Divorce ou rupture : ces 4 étapes sont nécessaires avant la reconstruction

Publié par Aude Klain
le 28/02/2026
photo d'un couple qui prend deux chemins séparés
New Planet Media
La fin d’une relation de couple déclenche un véritable processus de deuil émotionnel qui, loin d’être linéaire, traverse les étapes du modèle de Kübler-Ross avant de permettre la reconstruction.

La fin d'une histoire d'amour, qu'elle soit subie ou décidée, ne se résume pas à une signature sur un papier ou à un déménagement. C'est un séisme psychologique. Pour mieux appréhender cette tempête intérieure, les spécialistes de la santé mentale s'appuient souvent sur le modèle d'Elisabeth Kübler-Ross, initialement conçu pour le deuil d'un proche, mais tout aussi pertinent pour comprendre la mécanique d'une rupture.

Faire le deuil d’une vie et d’un modèle : une étape douloureuse

Une séparation est assimilable à un décès symbolique : celui du « nous ». La rupture provoque un sentiment de perte profond, car elle enterre non seulement une histoire partagée, mais aussi un projet de vie, voire un idéal familial. Ce n'est pas uniquement l'autre que l'on perd, mais une partie de soi-même.

Les repères du quotidien volent en éclats, de l'organisation domestique à la gestion du temps libre.
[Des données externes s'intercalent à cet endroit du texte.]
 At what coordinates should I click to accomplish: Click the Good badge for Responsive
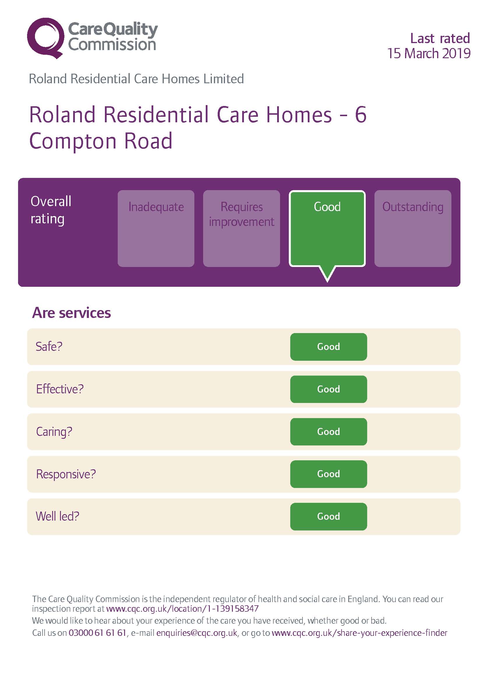(x=328, y=474)
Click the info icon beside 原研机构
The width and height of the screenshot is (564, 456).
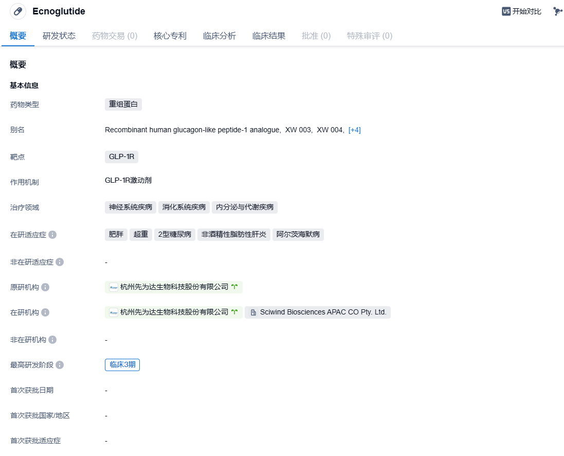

Cette perte de repères oblige à se réinventer seul, une tâche ardue lorsque la confiance en l'avenir est ébranlée. Ce schéma émotionnel, bien que douloureux, est reconnu comme une étape structurante nécessaire à la cicatrisation.

Identifier le déni, la colère et le marchandage

Le processus débute souvent par une phase de choc. Le déni agit alors comme un anesthésiant émotionnel. C'est un mécanisme de protection temporaire où l'esprit refuse d'intégrer la réalité de la séparation, produisant des pensées telles que « ce n'est qu'une mauvaise passe » ou « il/elle va revenir ». Lorsque cette protection cède, la colère prend le relais.

Nécessaire, cette colère exprime un besoin de justice face à la souffrance. Elle peut être dirigée contre l'ex-partenaire, contre l'entourage, ou contre soi-même sous forme de culpabilité. Bien que violente, elle permet d'évacuer l'intensité des émotions. Vient ensuite le marchandage, une tentative désespérée de négocier avec la réalité. Vous pourriez vous surprendre à promettre des changements radicaux ou à proposer une « dernière chance » dans l'espoir illusoire de restaurer l'ancien équilibre.

Accepter le chaos émotionnel et la tristesse

Il est indispensable de comprendre que ce cheminement n'est jamais rectiligne. Contrairement aux idées reçues, les étapes ne se suivent pas dans un ordre chronologique parfait. La non-linéarité est la norme : il est fréquent de ressentir un apaisement puis de basculer à nouveau dans la colère le lendemain. Ce chaos est normal.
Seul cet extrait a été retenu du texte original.